Amirhossein Tavakoli

Logo

Download my CV

My name is Amirhossein Tavakoli, and I am a PhD Candidate at the UBC’s Vancouver School of Economics. My research interests are in Innovation, Public Economics, and Labor Economics. In my job market paper, I study the impact of R&D tax credits on firm performance and its implications for between-firm and within-firm wage inequality.
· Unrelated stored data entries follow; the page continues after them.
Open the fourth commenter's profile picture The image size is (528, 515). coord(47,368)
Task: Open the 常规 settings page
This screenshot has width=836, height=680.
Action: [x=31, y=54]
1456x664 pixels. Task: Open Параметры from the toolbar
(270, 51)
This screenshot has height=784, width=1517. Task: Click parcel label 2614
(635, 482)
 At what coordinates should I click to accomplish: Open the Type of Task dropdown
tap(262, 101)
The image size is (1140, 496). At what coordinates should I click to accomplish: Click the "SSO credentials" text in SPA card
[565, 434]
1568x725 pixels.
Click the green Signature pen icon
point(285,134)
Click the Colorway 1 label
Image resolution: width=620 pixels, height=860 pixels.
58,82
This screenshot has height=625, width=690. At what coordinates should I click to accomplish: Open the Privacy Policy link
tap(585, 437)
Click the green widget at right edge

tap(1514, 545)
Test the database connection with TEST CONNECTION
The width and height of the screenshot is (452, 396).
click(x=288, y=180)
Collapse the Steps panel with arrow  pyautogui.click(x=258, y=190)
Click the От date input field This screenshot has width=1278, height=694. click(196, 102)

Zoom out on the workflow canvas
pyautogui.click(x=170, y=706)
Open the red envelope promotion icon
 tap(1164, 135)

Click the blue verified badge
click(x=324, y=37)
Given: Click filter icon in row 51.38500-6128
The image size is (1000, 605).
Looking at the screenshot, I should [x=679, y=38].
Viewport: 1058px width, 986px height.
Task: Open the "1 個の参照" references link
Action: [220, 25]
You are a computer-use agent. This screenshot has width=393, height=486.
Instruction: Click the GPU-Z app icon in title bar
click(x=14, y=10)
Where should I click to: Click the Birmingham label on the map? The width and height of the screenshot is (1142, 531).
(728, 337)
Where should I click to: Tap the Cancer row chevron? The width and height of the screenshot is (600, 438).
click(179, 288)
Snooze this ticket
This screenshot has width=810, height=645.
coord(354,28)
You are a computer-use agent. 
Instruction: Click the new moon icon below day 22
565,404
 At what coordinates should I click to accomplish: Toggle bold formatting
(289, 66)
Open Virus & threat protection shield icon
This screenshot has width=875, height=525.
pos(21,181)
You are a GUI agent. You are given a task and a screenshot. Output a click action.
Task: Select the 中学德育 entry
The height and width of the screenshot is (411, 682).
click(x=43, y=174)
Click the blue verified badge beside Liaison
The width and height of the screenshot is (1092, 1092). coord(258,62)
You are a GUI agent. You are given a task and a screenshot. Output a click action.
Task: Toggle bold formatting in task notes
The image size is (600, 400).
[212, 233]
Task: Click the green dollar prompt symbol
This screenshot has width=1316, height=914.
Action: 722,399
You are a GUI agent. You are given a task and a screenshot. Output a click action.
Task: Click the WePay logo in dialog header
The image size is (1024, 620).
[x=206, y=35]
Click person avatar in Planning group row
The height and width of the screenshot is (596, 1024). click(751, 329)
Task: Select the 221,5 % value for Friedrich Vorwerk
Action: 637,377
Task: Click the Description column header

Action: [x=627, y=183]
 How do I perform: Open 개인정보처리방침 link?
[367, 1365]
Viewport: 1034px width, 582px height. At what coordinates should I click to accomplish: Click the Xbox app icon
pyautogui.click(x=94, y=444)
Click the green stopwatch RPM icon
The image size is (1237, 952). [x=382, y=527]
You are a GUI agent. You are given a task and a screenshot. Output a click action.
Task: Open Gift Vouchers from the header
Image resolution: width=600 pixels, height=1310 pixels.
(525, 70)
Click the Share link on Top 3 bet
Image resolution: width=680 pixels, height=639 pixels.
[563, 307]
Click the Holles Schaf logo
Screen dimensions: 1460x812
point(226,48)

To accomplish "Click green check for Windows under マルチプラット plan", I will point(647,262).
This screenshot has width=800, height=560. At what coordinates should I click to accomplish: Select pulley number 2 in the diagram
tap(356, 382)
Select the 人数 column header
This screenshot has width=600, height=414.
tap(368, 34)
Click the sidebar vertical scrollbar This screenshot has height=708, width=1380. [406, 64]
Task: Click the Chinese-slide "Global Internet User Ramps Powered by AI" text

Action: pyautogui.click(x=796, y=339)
I am available for interviews in the 2024-2025 job market.


Job Market Paper

R&D Expenditures, Rents, and Wage Inequality: Evidence from an R&D Tax Credit

Abstract | Paper

This paper examines the impact of R&D tax credits on firm-level and worker-level outcomes, using the Scientific Research and Experimental Development (SRED) tax credit in Canada. Leveraging a regression kink design and matched employer-employee tax records, I estimate a large and statistically significant increase on R&D expenditures. The results show that R&D-intensive firms respond to tax credits with substantial increases in R&D expenditures, leading to significant gains in profitability, surplus per worker, after-tax income per worker, and wages while non-R&D-intensive firms show minimal changes. These gains disproportionately benefit high-skill, older, and long-tenured workers, exacerbating wage inequality both between and within firms. High-skill workers experience the largest earnings gains, with a 10 percent increase in EL leading to a 1.6 percent rise in their earnings, while low-skill workers see no significant changes. These findings provide evidence of rent-sharing mechanisms and highlight the role of R&D tax credits in contributing to wage inequality. Robustness checks confirm the stability of the results across different model specifications.



Working Papers

Job Transitions and Employee Earnings After Acquisitions: Linking Corporate and Worker Outcomes, with David Arnold, Kevin Milligan, Terry Moon

Abstract | Paper

This paper connects changes in employer characteristics through job transitions to employee earnings following mergers and acquisitions. Using firm balance sheet data linked to individual earnings data in Canada and a matched difference-in-differences design, we find that earnings of workers at target firms decrease after M&As, largely driven by those who move to other firms. Workers leaving targets move to larger and more profitable firms, but experience wage declines potentially due to a loss of firm-specific human capital or backloaded contracts. It appears that losses of match-specific premiums from job transitions primarily explain the post-M&A earnings decline in our setting.


Corporate Acquisitions and Investment: Evidence from Europe with David Arnold and Terry Moon

Abstract | Paper

This paper assesses how corporate M&As affect firms’ investment in long-term capital. Using financial data (2009 – 2018) for 10 European countries, we compare firms that went through M&As with similar non-M&A firms before and after the events. We find that acquirers significantly decreased their fixed assets after M&As and that the reduction was not driven by reallocation between merging parties or across different types of assets. Heterogeneity analyses based on industries reveal that the decline in investment was unlikely driven by the market power channel. Instead, acquirers appear to reduce long-term assets and increase debts to finance their acquisitions.



Publications

What do one hundred million transactions tell us about demand elasticity of gasoline?, with Mohammad Vesal, Mohammad H. Rahmati

Abstract | Paper

The price elasticity of gasoline demand is a key parameter in evaluating various policies. However, most of the literature uses aggregate data to identify this elasticity. Temporal and spatial aggregation make such elasticity estimates biased. We employ a unique dataset of all gasoline transactions in Iran during a 4-month period around an unexpected exogenous price change to identify that price elasticity. We also identify a significant withholding behaviour by consumers in response to anticipated price changes. The consumers reduce or postpone their purchases when they expect a price decrease. Controlling for date fixed effects would eliminate homogeneous withholding responses. However, heterogeneous responses to this anticipated price change would lead to overestimating price elasticity. After controlling for date, individual, and location fixed effects as well as the withholding behaviour, we estimate a robust significant price elasticity of − 0.085. Aggregation of the same data by week, month, and city yields an estimate of − 0.3, indicating a significant bias in earlier studies.